TEHRAN: Protests in Iran continued despite the president saying that the unrest “is nothing”.
Anti-government chanting and burning cars were reported on the fifth day of unrest, while police said an officer was killed in a central city and others wounded.
At least 20 people are believed to have died in the clashes so far.
President Hassan Rouhani said protests were an “opportunity, not a threat” but vowed to crack down on “lawbreakers”. The US meanwhile stepped up support for the protesters’ “bold resistance”.
The protests began last Thursday in the city of Mashhad, initially against price rises and corruption but now with wider anti-government sentiment.

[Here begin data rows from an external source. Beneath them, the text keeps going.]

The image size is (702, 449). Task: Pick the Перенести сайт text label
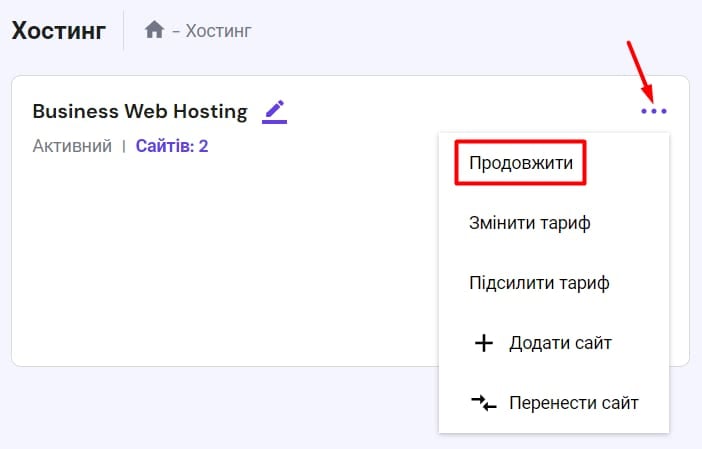pyautogui.click(x=573, y=403)
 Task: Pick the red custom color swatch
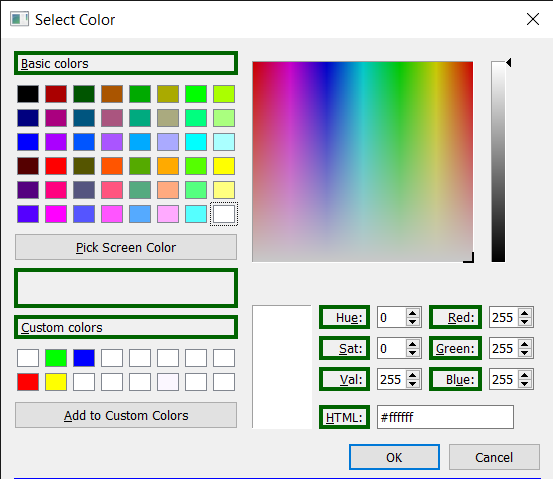pyautogui.click(x=28, y=382)
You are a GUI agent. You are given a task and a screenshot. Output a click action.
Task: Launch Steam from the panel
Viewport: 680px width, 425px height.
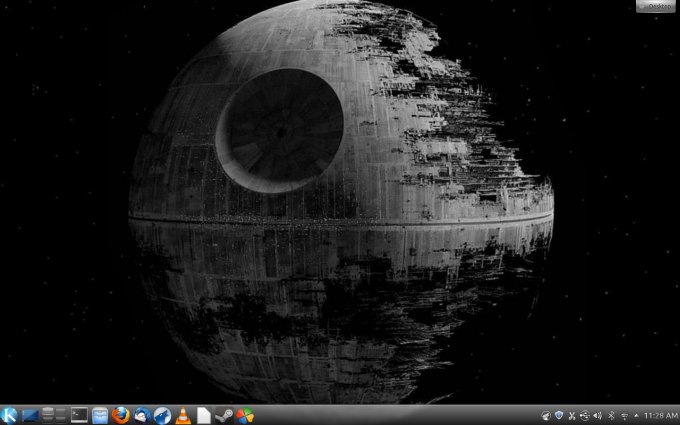tap(224, 415)
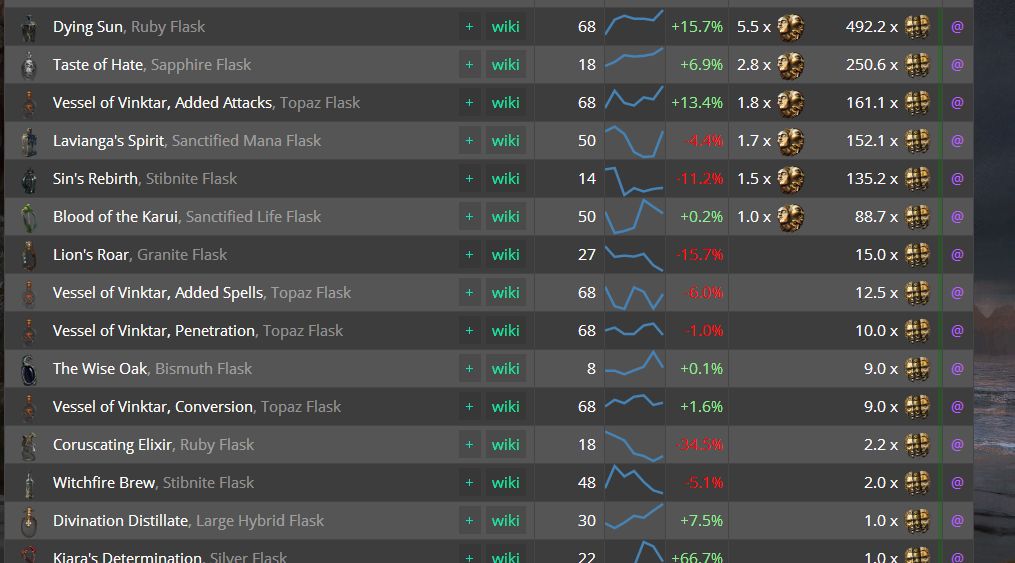Image resolution: width=1015 pixels, height=563 pixels.
Task: Click the Exalted Orb icon in Dying Sun row
Action: click(790, 27)
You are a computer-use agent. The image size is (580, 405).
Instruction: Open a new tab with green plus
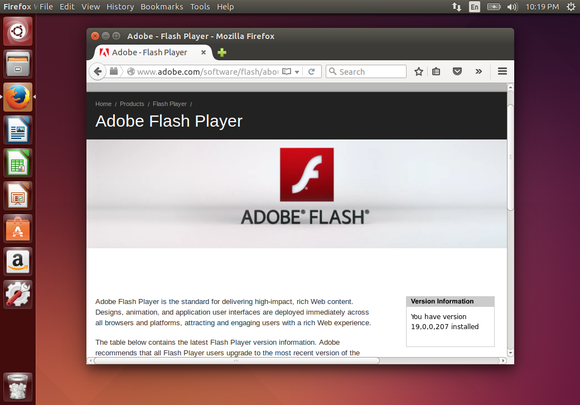222,53
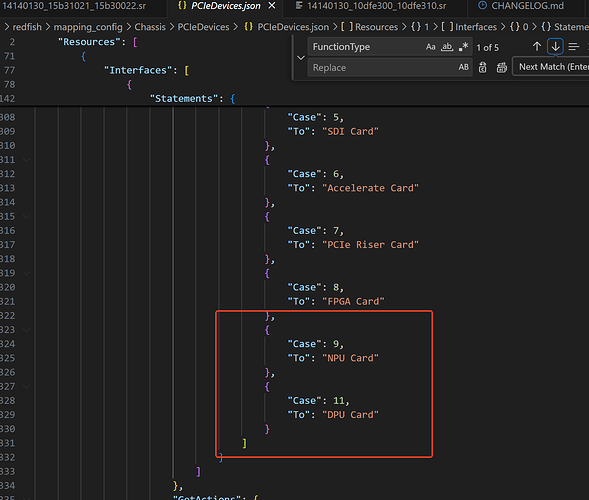Fold the block at line 323
The width and height of the screenshot is (589, 500).
26,330
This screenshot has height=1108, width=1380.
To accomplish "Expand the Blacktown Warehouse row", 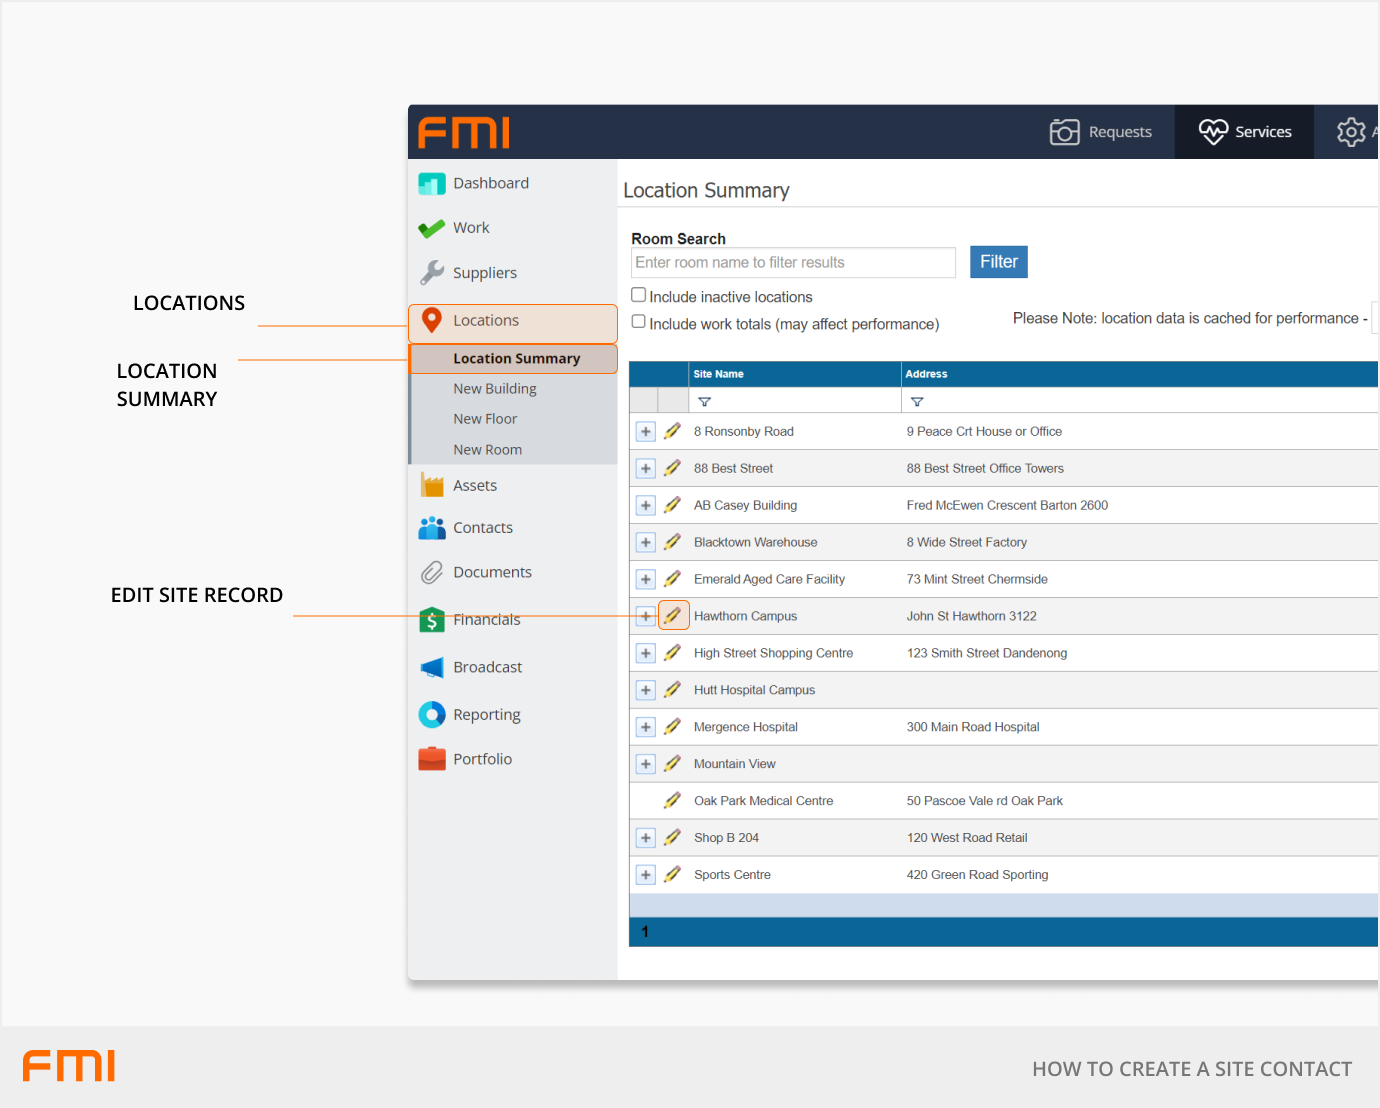I will (x=646, y=543).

The Mehr news agency reported a taxi being set alight. Police had used tear gas and water cannon the previous evening to quell a rally in Tehran’s Engheleb Square.
State media were also quoting a police spokesman as saying that shots had been fired at police in Najafabad, near Isfahan in central Iran, killing one officer and wounding three.
Reuters news agency reported that a police station in the town of Qahderijan was partly set on fire amid clashes between security forces and protesters trying to occupy the building. Unconfirmed reports suggested several casualties, it added.
Social media postings spoke of fresh protests in Birjand in the east, Kermanshah in the west and Shadegan in the far south-west.